GeckoDriver (for Firefox):
For Firefox, Selenium requires GeckoDriver, which can be downloaded from the official GeckoDriver releases page.
Make sure the version of GeckoDriver you download is compatible with your version of Firefox. You can check your Firefox version by navigating to “Help” > “About Firefox” in the browser](). Like ChromeDriver, you must ensure that GeckoDriver is added to your PATH environment variable. After downloading, you can test the installation with `geckodriver –version`.
EdgeDriver (for Edge):
To automate tasks in Microsoft Edge, you’ll need EdgeDriver, which you can download from the Microsoft Edge Driver site.
The EdgeDriver version should correspond to the version of Edge installed on your machine, and you can find it by navigating to “Help and Feedback” > “About Microsoft Edge.”()After downloading, make sure to add the EdgeDriver executable to your system PATH, and verify it with `msedgedriver –version` in the terminal.
Safari (SafariDriver):
For macOS users, Safari comes with built-in support for SafariDriver, which is included by default in Safari 10 or later.
There’s no need to download a separate driver, but you must enable ‘Allow Remote Automation’ in Safari’s developer options.

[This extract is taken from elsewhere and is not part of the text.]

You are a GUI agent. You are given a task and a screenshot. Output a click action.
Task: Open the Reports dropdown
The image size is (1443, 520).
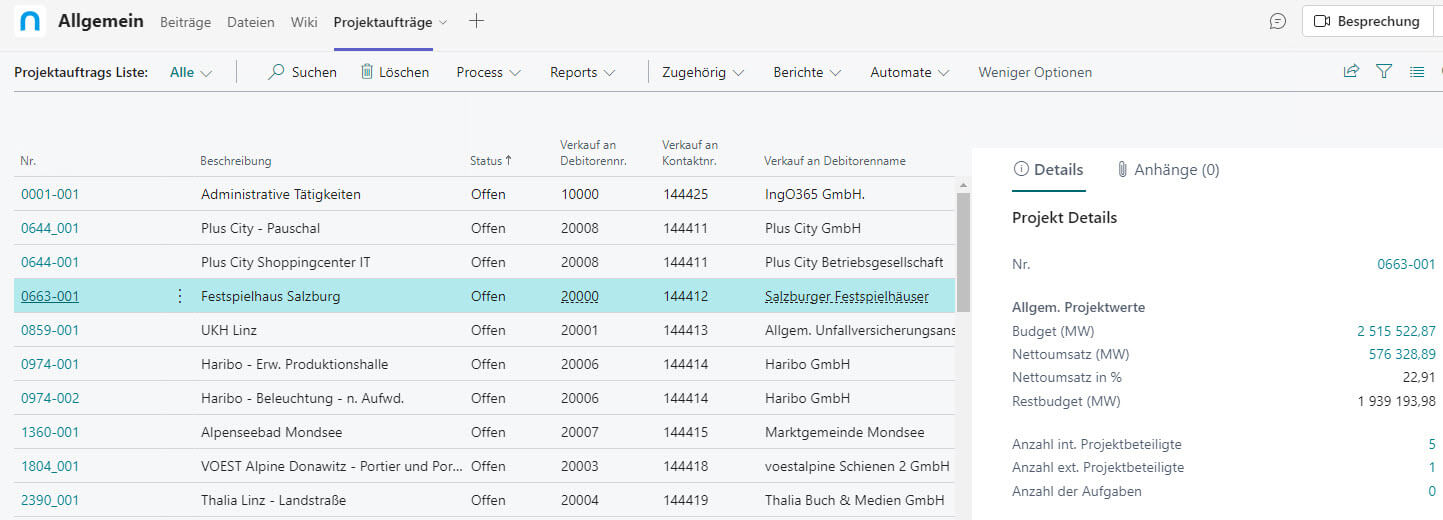[582, 72]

To do this, go to “Safari” > “Preferences” > “Advanced” and check the box next to “Show Develop menu in menu bar.” Then, in the “Develop” menu, select “Allow Remote Automation.”
Once you’re done with that, it’s time to set up your project.
Basic Project Structure
First, create a new directory for your scraping project:
mkdir ruby_scraping_project
cd ruby_scraping_project
bundle init
Next, you need to add the following to your Gemfile:
source 'https://rubygems.org'
gem 'selenium-webdriver',
gem 'webdrivers',
gem 'nokogiri'
gem 'base64'
gem 'logger'
gem 'ostruct'
Finally, run `bundle install` to install dependencies.
Setting Up Selenium for Ruby
Once you’ve installed the necessary dependencies and drivers, getting started with Selenium in Ruby is a breeze.
Below, we’ll walk through the basic setup for using Selenium WebDriver in Ruby. We’ll begin with a basic example, then explore configuring various browser drivers, handling WebDriver paths, and using custom browser options.
Basic Setup
Here’s a basic example demonstrating how to set up Selenium in Ruby and automate a simple browser task like navigating to a webpage and printing its title:
require 'selenium-webdriver'
# Initialize the Chrome browser
driver = Selenium::WebDriver.for :chrome
# Navigate to a webpage
driver.get 'https://www.example.com'
# Output the title of the page
puts "Page Title: #{driver.title}"
# Close the browser
driver.quit
This script opens Chrome, navigates to a webpage, retrieves the page title, and then closes the browser. To execute the script, save it in your project directory (for example, as `selenium_example.rb`), and then run the file in your terminal:
ruby selenium_example.rb
Driver Configuration
When using Selenium to automate browser tasks, it’s essential to configure the correct browser driver that acts as an interface between Selenium and the browser. This driver enables Selenium to control the browser and perform actions like navigating, clicking, and extracting data.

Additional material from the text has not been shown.